The End of the Battle Between TCP and UDP

In this article, we will discuss the key differences between TCP and UDP, including their uses. But before starting the discussion, if you don’t know about TCP or the Internet, please prefer to read the Working of TCP article first.
Overview
As you know, to send some data between devices that are connected to the internet, need some kind of rules and regulations to transmit the data. We have these two commonly used internet data transfer protocols.
TCP (Transmission Control Protocol)
UDP (User Datagram Protocol)
Let’s start by understanding the inner working is layman's terms.
Working of TCP
In TCP, when a client needs some data from the server, we need a connection, and the client does not know whether the connection exists or not. Therefore, when a client wants to send some data, TCP tries to build a strong connection using 3-Way handshaking. This is nothing special, but a smart mechanism.

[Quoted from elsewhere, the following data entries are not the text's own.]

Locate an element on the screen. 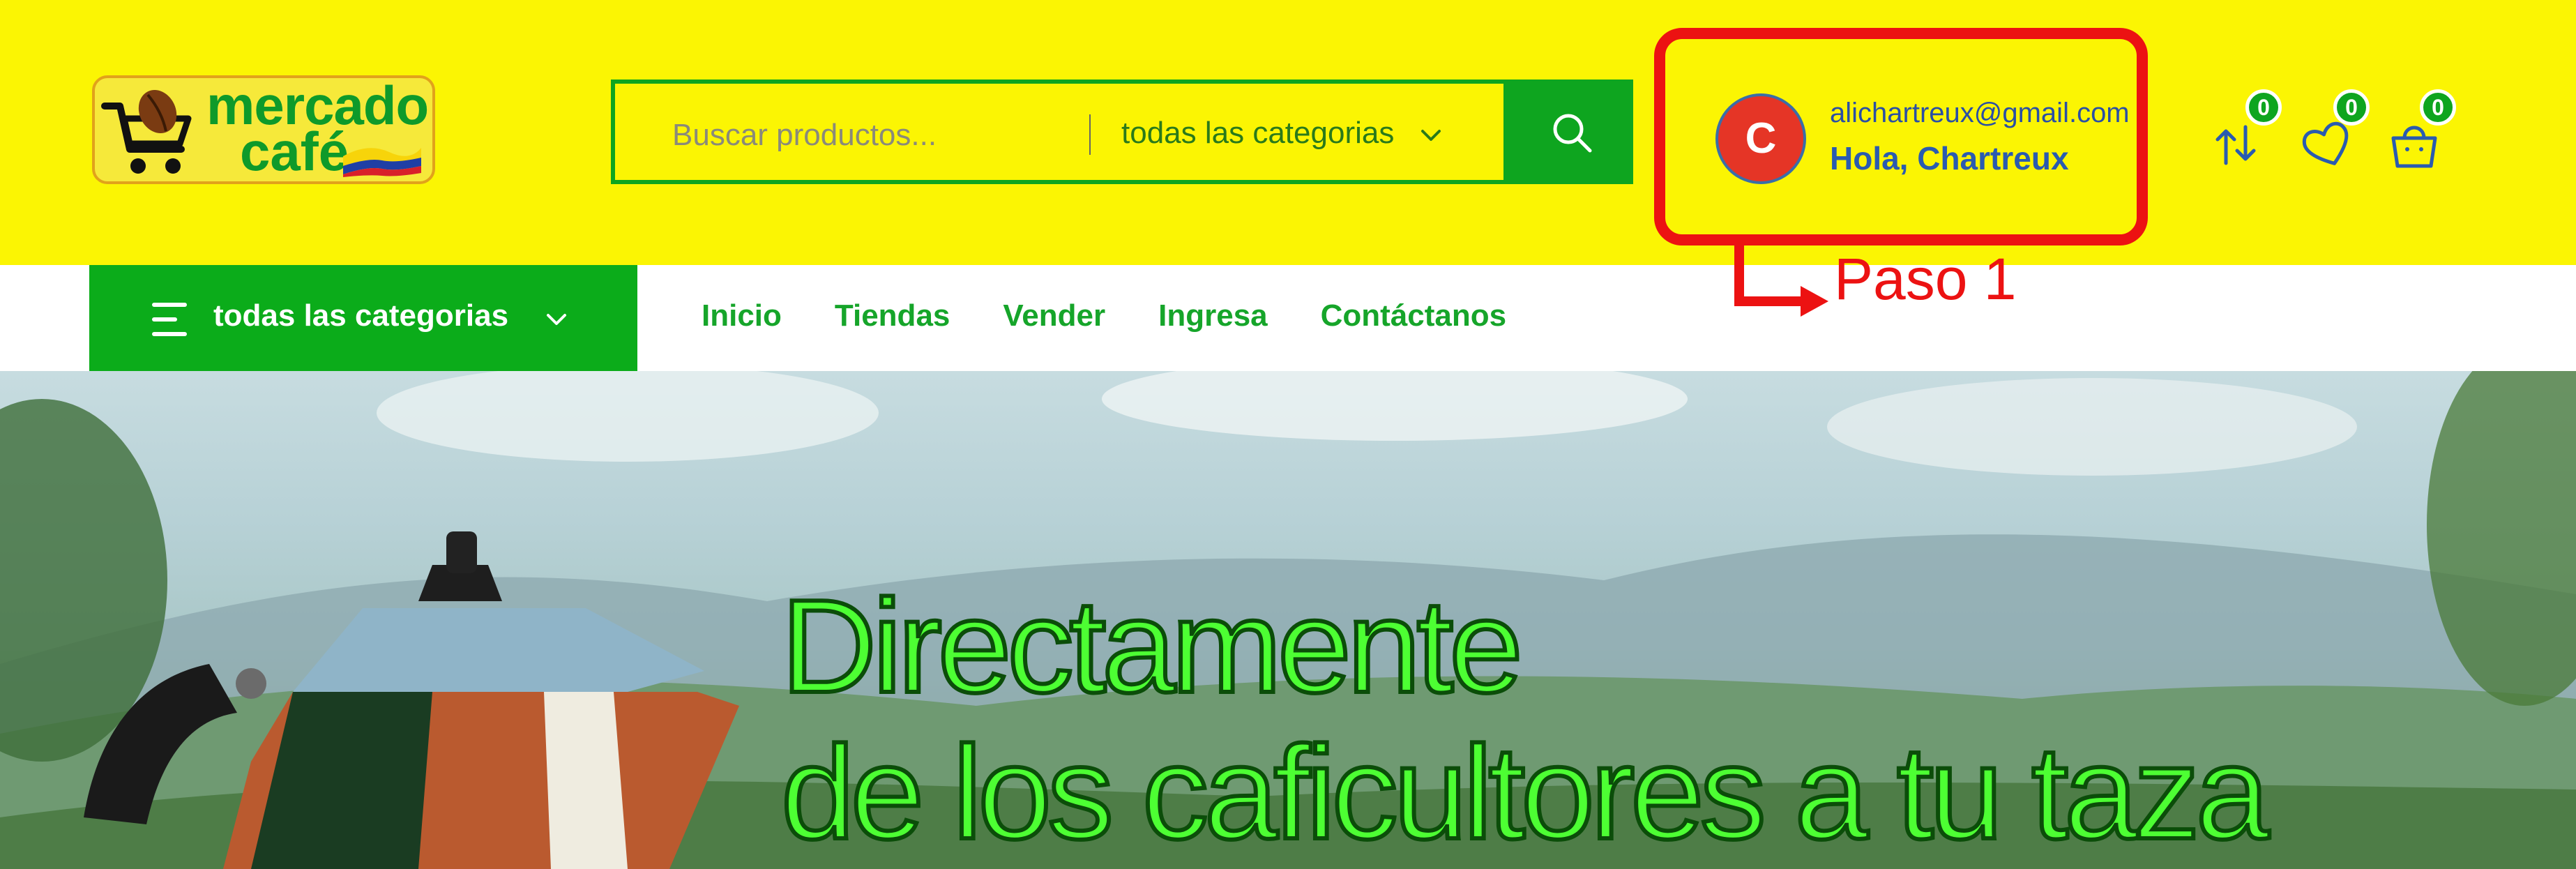 The width and height of the screenshot is (2576, 869). avatar: C is located at coordinates (1760, 138).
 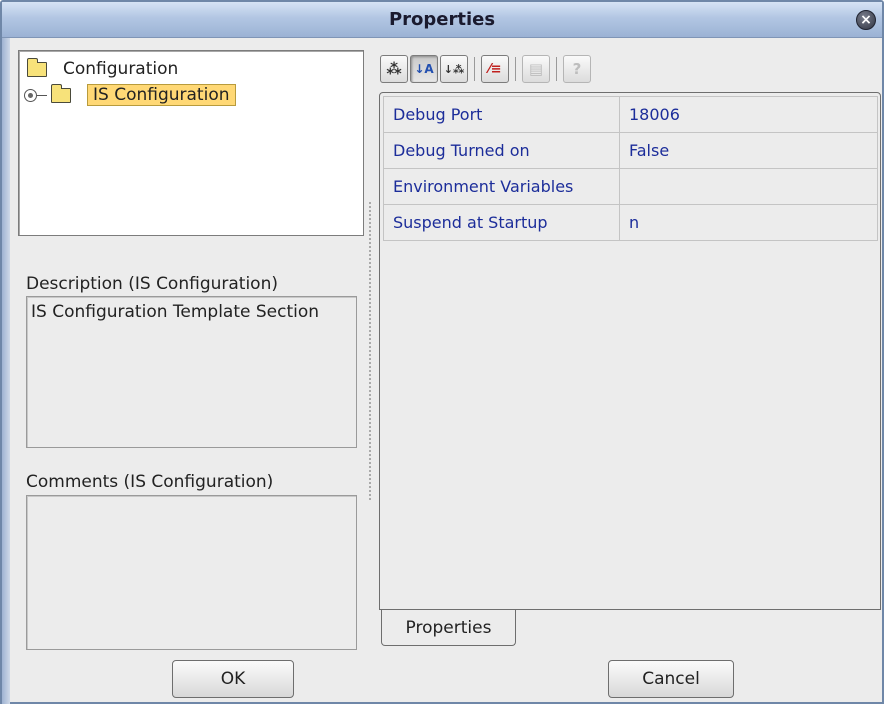 I want to click on property-name: Suspend at Startup, so click(x=502, y=222).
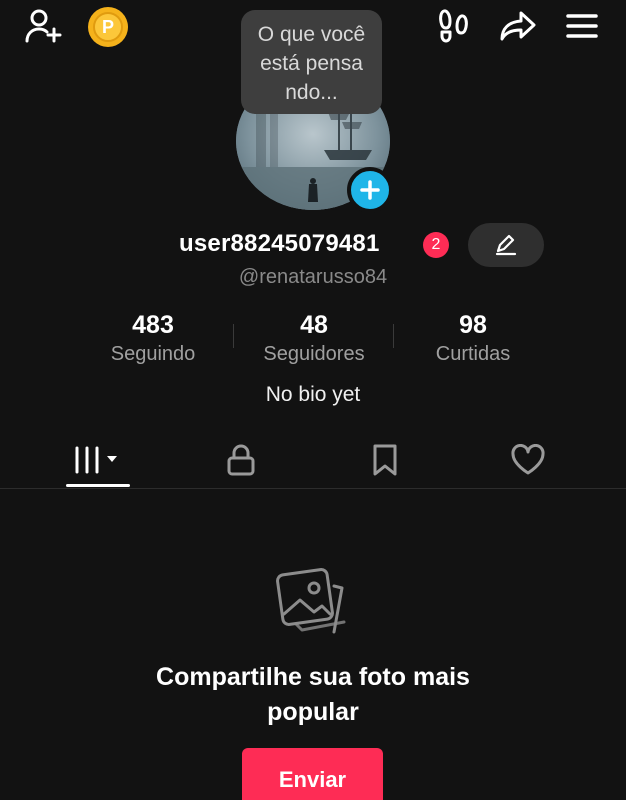 Image resolution: width=626 pixels, height=800 pixels. I want to click on footprints-icon, so click(454, 26).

In this mechanism, the client first says “Hey server, I want to talk to you”, if the server gets the data, then the server says “okay, along with I am ready”, and if the client gets “okay”. Then the client sends “okay” to the server again. (Note that this is only the analogy; if you want to know the real thing, follow our TCP Internal article)

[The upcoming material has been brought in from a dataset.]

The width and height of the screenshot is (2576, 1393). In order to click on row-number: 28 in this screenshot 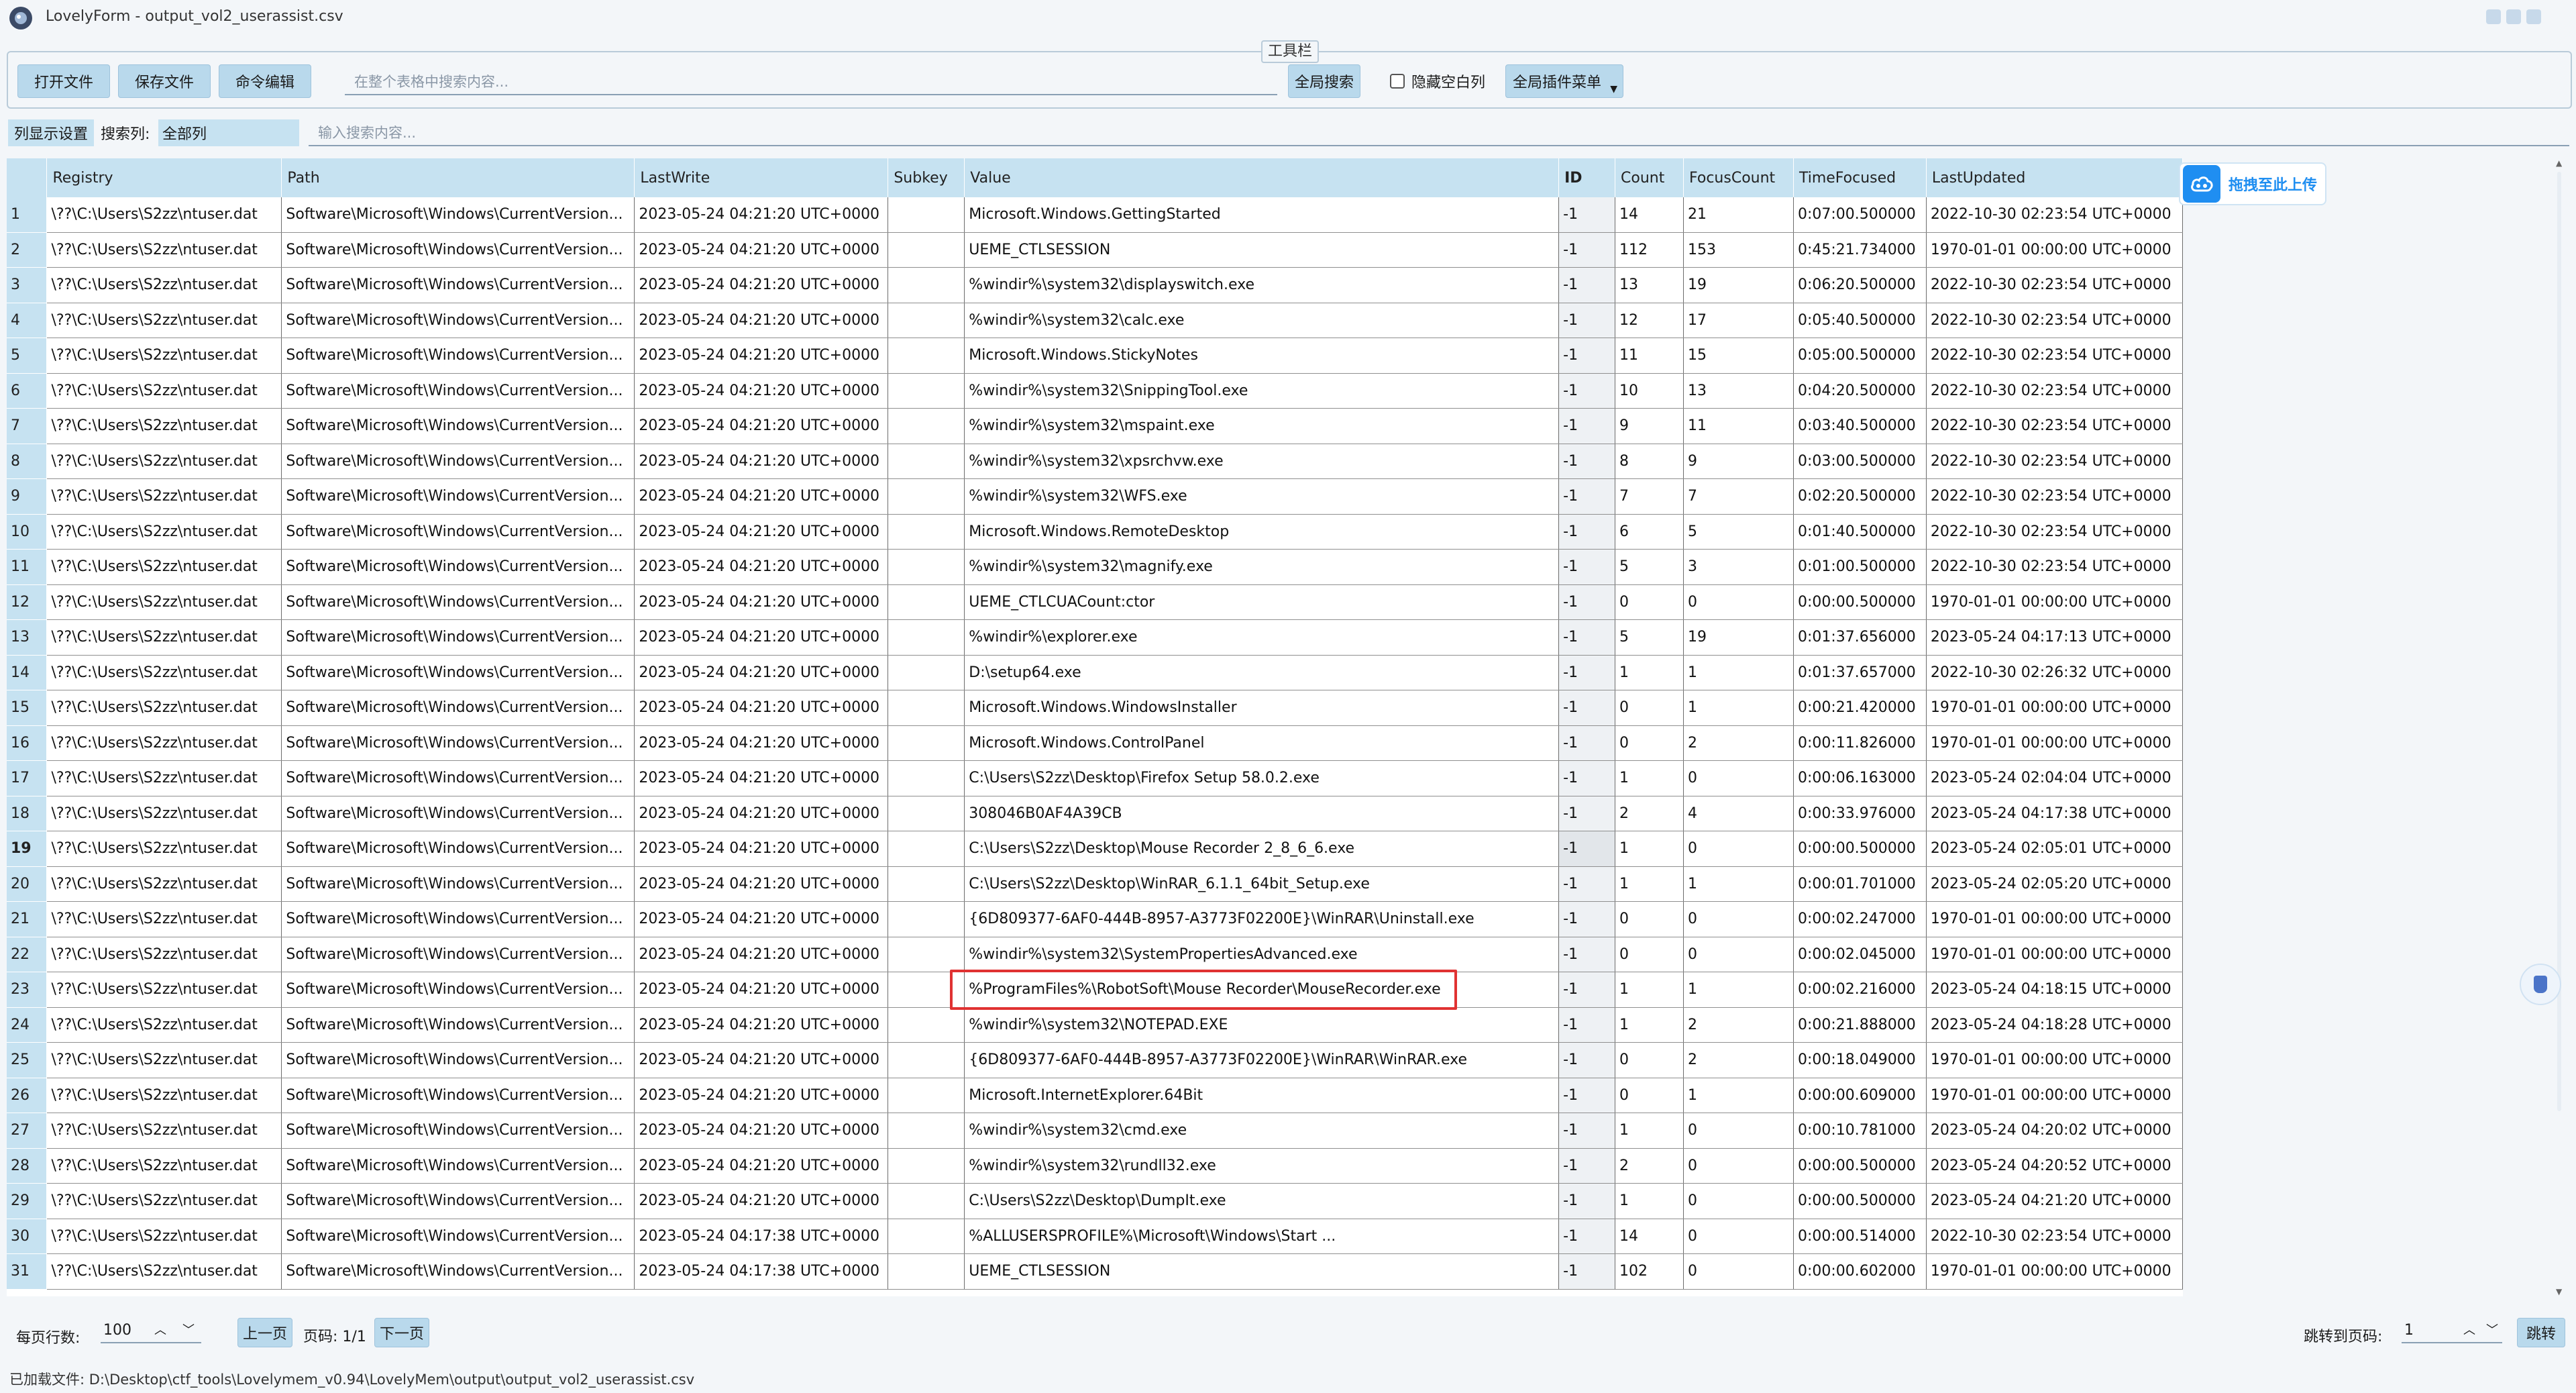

Once this connection is established client actually starts sending the data.
Benefits of TCP
Due to the smart handshaking, it is reliable.
If the client sends some data and does not receive the acknowledgment client starts to retransmit the data
TCP maintains the order of data packets by only sending the next data packet after getting an acknowledgment for the previous packet from the server.

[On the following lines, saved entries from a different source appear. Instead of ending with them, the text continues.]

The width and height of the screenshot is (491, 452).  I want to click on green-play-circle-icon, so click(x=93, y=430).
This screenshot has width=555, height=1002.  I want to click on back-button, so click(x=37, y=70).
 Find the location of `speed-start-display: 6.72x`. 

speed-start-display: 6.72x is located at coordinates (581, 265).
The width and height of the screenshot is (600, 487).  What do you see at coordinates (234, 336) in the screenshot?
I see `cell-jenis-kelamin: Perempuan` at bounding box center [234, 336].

TCP actually attaches some extra bits of data so that it can handle errors in the data during transmission.
Problems of TCP
Everytime clinet need to send some data, it actually creates a strong connection,n which is time-consuming.
This is slow.
The working of handshaking is confusing for beginners.
Usages
Where data reliability matters, TCP is widely preferred to use.
Transactional SMS of a bank.
Finance management application.
Working of UDP
If you remove the handshaking and the acknowledgement part from TCP, we are actually left with the protocol named UDP.
Benefits of UDP
It doesn’t need any connection; due to this, UDP is very fast.
It can send data in real time because the speed of data transfer is too high.
Problem of UDP
It is not reliable.
It doesn’t take the guarantee of successful data transmission.
Data may be received in the wrong order.
Usages
Where data should be transferred in real time, UDP is preferred to use.
Real-time Video calling app
Live streaming

HTTP vs TCP
This is a topic where many beginners get confused between HTTP and TCP. TCP provides reliable delivery for any application data (web, mail, file transfer, etc.) in a safe and ordered manner. Whereas HTTP (HyperText Transfer Protocol) is an application-layer protocol used to transfer web resources such as HTML pages, CSS files, images, and JSON data. To send this HTTP data over the internet, HTTP usually runs on top of TCP, and TCP ensures the data is delivered correctly and in order.
Actually, TCP is working on the OSI layer 4 or TCP/IP layer 2. And HTTP is an application-layer protocol. So HTTP runs on top of TCP. It depends on TCP as the transport.

Conclusion
Both TCP and UDP has there one benefit with their own trade-offs. We as users select between these two protocol as your usecase. If reliability and data consistency are our main priority, then TCP is the best. If real-time data transmission is our main focus, reliability is a secondary concern, then UDP is the best.